The output should be all lines of the entries below in which the word "agent" occurs.
___ Dataset entries ___
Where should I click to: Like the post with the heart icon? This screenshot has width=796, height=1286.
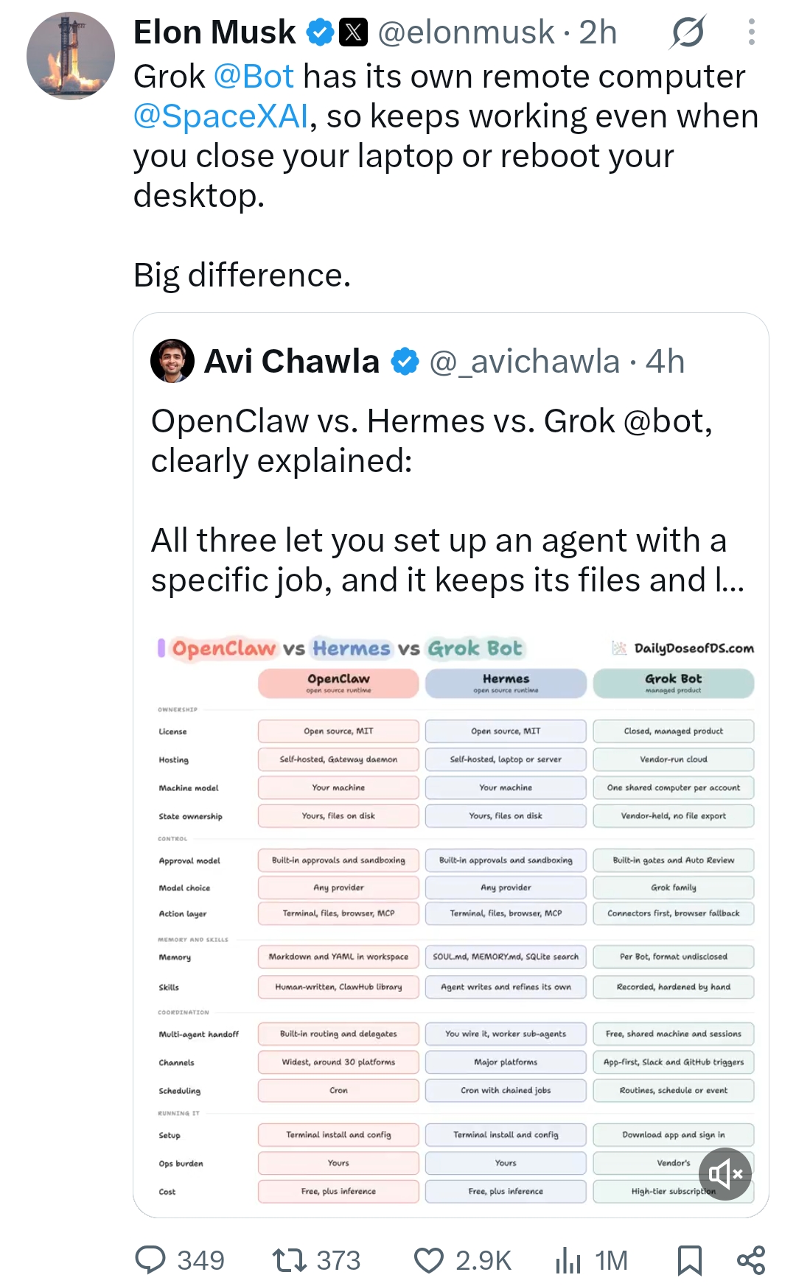[462, 1260]
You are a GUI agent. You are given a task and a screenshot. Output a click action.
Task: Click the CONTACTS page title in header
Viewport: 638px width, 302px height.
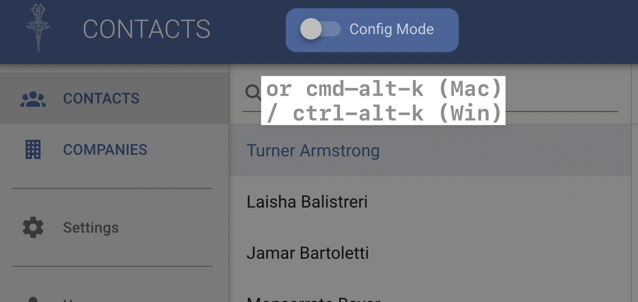click(147, 29)
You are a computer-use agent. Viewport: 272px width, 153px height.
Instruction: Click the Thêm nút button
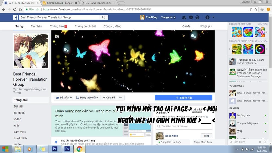click(184, 98)
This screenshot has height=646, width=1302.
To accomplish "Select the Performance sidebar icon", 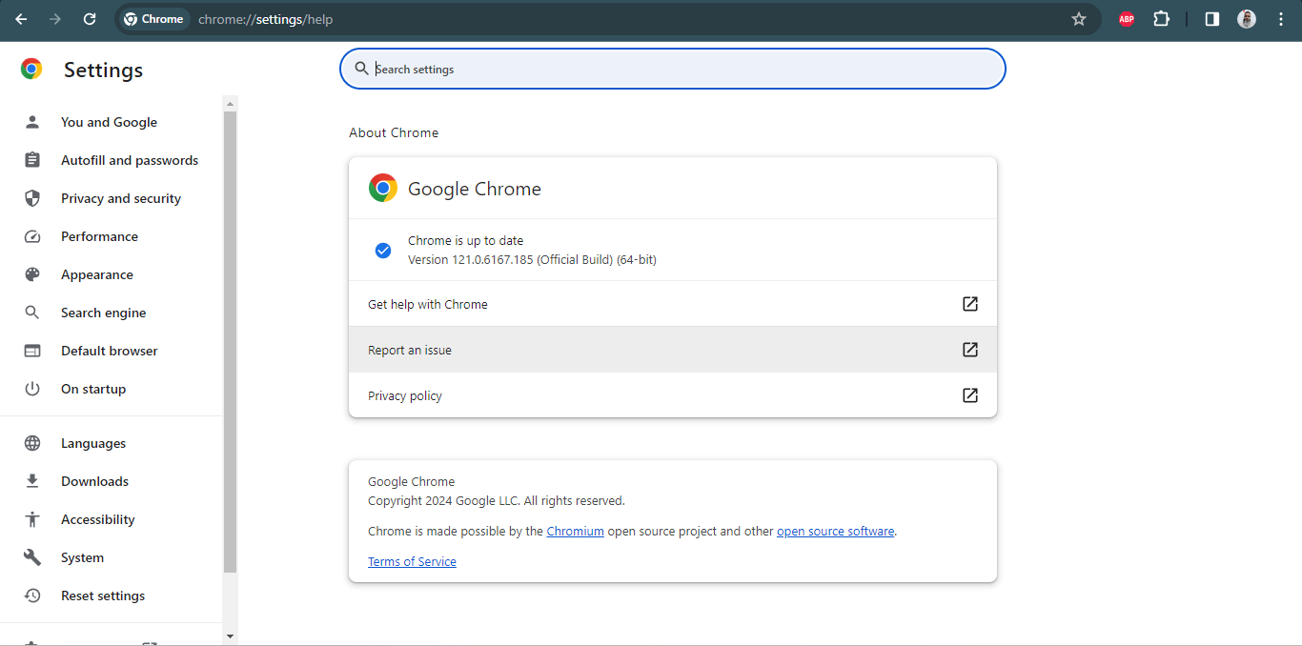I will [x=32, y=236].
___
**Response:**
You are a GUI agent. You are given a task and a screenshot. Output a click action.
You are a computer-use agent. Viewport: 272px width, 153px height.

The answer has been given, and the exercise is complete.